> [ACTION ITEM] Please summarize the Batch Compute article below on accessing OSS data in three sentences.

> [EXTRACT TO READ]
-*-*-

All Products
Search
Document Center

Batch Compute:Access data on OSS

Last Updated:Feb 20, 2024

This article explains your question such as how can you mount 10 GB data to OSS Bucket to a directory of a virtual machine (VM), so that you can use the data on Batch Compute accessing a local file.

Assume that the 10 GB data is saved in the directory oss://mybucket/mydir/ in your OSS Bucket.

You can mount this OSS directory to the directory /home/admin/mydir/ which is treated as a local directory by the task program.

  • NOTE: If a Windows image is used, the directory can only be mounted to a drive (such as “E:”), but cannot be mounted to a folder.

OSS APIs are different from conventional file system APIs. To support quick migration of conventional programs, Batch Compute allows you to directly mount your OSS directory to a local file system of the VM, such that the application can access data in your OSS Bucket without programming your OSS Bucket.

OSS mounting is divided into read-only mounting and writable mounting.

  • The read-only mounting mode is used to access input data of a program. Data access requests at a read-only mount point are automatically converted to OSS access requests and it does not need to download the data to a local file of the VM.

  • Result data written to a writable mounting directory is saved in a local file of the VM and then automatically uploaded to a corresponding place of the OSS Bucket when the job is finished. In writable mounting mode, make sure that the VM has allocated sufficient disk space for the result data.

-*-*-

> [RECORDS PROVIDED]

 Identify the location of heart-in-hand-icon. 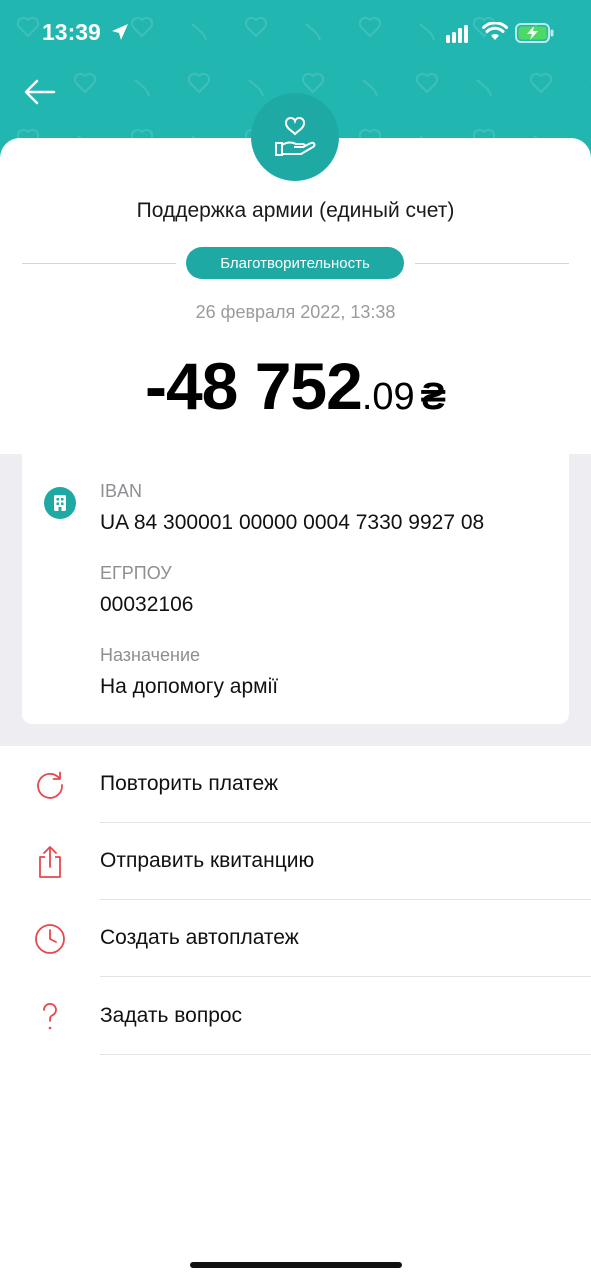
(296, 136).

-*-*-

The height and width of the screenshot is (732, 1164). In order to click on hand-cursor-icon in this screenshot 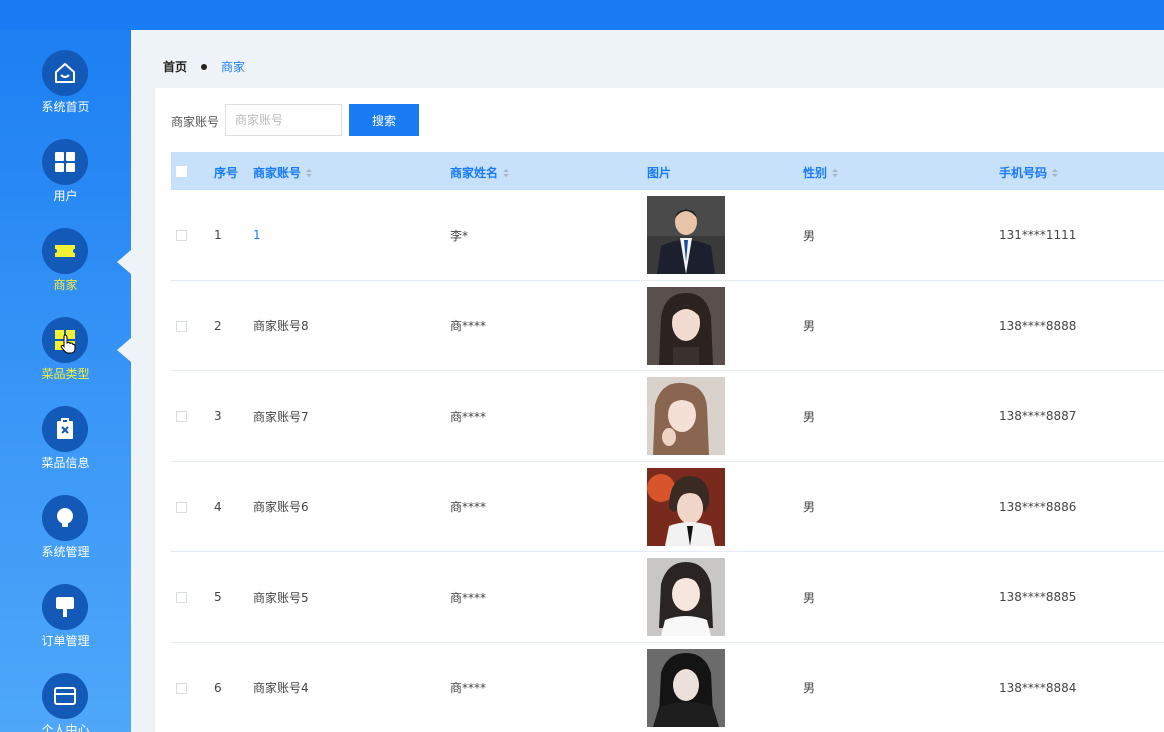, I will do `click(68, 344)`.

-*-*-

> [ANSWER TO THE EXERCISE] Batch Compute lets you mount an OSS directory, such as oss://mybucket/mydir/, to a local directory of a virtual machine like /home/admin/mydir/, so a program can use the data as local files without programming against the OSS Bucket. On a Windows image, the directory can be mounted only to a drive such as "E:", not to a folder. Read-only mounting serves a program's input data by converting access requests into OSS requests without downloading the data, while writable mounting saves results to a local file of the VM and uploads them to the OSS Bucket when the job finishes, so the VM needs enough disk space for them.